§ **Extract to read**:
════════

Thank God for that, come to think of it. After his recent small-screen performances, it’s hard to watch Tom Cruise engage with other human beings without thinking about what a total nut he’s turned out to be. (If you’ve been attending to some sort of blind-deaf emergency, you can find the outtakes succinctly highlighted at the aptly titled Tom Cruise Is Nuts.com .) Fortunately for the movie, he’s only allowed to smile that smile a couple of times at the beginning and spends the rest of the movie running from New Jersey to Boston to get the kids back to their mother (Miranda Otto, looking luminous) who’s remarried a wealthy yuppie several steps up the evolutionary ladder from Cruise’s Ray. Speaking of which, little sideways props go out to Spielberg for not making the new husband a jerk and playing the “we never should have gotten divorced/broken up/not gotten married and I’ve only just realized how much I love you when I’m about to die” card so common to action flicks (see Die Hard, Independence Day, The Day After Tomorrow, Godzilla, etc.). In fact, the only personal development preoccupation here is the usual Spielberg flawed dad/kids are cool theme (see Catch Me If You Can, A.I., Indiana Jones 3, Hook, etc.) and even that isn’t given much room to roam in War of the Worlds.

In this movie as in all of his previous ones, the interpersonal track takes a backseat to the story. Forward movement, not restless but inexorable, is a Spielberg hallmark that sweeps his characters along with its good nature. Characters are written to imply who they are using highly accessible markers and smart (but not too smart) dialogue. We sympathize with them immediately: as archetypes, we can project onto them anyone we like and, as a result, we are immediately comfortable with these consistent, likable protagonists. They are us or our friends or our Uncle Mort except they have a clear plot and better lines. They (and we, as a consequence) face no challenges that cannot be met successfully with the bringing to bear of our good character. There are no pregnant silences, no in-depth conversations, no isolation that is not occupied with planning for this action. (I suspect in looking at his CV that the same is likely true of Spielberg himself. You have to go all the way back to 1978 to find a year in which he does not have either a producing or directing credit, due in no small part I’m sure to the marketability of this clean breed of technologically advanced filmmaking. He does not appear to be any more tortured than his characters’ aren’t.)

════════

§ **Given records**:
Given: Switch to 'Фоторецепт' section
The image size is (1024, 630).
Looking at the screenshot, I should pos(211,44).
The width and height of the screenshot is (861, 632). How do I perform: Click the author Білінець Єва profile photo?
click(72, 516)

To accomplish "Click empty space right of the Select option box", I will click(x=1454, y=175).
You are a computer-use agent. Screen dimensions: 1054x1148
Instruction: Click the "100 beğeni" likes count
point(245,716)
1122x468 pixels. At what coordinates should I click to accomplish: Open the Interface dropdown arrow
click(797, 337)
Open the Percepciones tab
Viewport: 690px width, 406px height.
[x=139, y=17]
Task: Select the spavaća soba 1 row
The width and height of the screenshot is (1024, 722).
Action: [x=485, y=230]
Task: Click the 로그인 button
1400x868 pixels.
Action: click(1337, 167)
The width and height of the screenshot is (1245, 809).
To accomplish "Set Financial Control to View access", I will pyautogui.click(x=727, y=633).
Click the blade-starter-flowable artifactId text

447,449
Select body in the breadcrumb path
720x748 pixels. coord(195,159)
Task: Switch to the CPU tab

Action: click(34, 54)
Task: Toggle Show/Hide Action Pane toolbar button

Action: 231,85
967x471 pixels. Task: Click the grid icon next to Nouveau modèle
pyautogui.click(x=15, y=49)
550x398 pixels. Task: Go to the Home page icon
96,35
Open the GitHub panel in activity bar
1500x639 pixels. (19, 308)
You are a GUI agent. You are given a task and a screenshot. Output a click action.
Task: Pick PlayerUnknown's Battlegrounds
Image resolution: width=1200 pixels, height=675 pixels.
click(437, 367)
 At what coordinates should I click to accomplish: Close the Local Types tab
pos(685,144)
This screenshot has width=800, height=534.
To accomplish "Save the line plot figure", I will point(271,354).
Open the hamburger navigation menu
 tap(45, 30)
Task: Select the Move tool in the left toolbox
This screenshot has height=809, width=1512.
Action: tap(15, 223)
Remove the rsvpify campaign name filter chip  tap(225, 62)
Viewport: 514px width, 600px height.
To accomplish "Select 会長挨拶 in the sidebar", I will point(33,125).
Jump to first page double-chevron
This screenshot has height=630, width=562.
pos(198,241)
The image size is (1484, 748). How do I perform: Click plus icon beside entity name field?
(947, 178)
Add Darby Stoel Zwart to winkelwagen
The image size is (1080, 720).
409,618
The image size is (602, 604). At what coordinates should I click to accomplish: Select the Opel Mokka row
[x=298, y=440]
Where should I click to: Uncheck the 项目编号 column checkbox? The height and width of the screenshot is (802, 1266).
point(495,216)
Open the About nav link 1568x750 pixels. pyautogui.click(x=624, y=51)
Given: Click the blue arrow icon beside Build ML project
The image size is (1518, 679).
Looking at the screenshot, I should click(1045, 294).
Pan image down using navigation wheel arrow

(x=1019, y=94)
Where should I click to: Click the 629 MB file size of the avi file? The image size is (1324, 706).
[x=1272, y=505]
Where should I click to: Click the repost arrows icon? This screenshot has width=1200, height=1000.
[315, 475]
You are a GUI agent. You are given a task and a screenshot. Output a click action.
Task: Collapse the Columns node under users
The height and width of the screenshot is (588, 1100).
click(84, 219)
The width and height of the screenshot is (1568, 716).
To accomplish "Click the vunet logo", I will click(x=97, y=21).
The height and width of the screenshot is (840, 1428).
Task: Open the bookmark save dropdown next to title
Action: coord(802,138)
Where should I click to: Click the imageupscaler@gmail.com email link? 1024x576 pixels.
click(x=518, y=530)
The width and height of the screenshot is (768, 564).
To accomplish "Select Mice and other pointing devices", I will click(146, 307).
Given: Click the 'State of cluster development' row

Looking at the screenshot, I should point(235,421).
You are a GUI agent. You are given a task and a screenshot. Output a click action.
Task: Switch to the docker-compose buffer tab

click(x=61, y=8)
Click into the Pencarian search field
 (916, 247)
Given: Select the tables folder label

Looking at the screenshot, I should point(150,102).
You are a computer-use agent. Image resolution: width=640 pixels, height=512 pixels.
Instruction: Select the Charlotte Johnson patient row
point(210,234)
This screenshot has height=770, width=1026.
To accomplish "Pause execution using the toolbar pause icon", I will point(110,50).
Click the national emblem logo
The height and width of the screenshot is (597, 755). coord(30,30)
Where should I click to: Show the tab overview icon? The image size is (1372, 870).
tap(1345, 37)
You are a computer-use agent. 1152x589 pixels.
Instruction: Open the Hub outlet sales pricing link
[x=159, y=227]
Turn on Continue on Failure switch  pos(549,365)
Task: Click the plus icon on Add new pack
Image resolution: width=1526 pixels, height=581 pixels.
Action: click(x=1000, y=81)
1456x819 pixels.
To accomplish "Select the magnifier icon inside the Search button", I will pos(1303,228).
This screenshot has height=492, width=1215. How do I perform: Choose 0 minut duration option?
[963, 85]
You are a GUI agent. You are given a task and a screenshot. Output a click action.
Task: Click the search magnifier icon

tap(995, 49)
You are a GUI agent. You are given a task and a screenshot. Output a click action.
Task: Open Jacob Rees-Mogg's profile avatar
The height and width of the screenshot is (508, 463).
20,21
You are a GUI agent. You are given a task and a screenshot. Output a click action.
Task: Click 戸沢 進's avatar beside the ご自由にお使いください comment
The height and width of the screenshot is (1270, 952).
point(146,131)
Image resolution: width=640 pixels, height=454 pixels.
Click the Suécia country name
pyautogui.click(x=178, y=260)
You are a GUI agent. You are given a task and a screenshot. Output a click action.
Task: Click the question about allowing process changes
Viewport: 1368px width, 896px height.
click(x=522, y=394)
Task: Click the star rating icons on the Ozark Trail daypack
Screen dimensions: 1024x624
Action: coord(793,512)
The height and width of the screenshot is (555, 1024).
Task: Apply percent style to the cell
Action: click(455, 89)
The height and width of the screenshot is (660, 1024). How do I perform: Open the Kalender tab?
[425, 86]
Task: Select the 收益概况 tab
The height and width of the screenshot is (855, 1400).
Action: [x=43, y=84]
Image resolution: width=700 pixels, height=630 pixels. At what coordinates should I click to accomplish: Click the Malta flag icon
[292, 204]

════════

§ **Short task**:
In the review, between which two places does Cruise's character run to get the kids back to their mother? Answer from the review alone, setting the entries aside.

§ **Reply to the exercise**:
From New Jersey to Boston.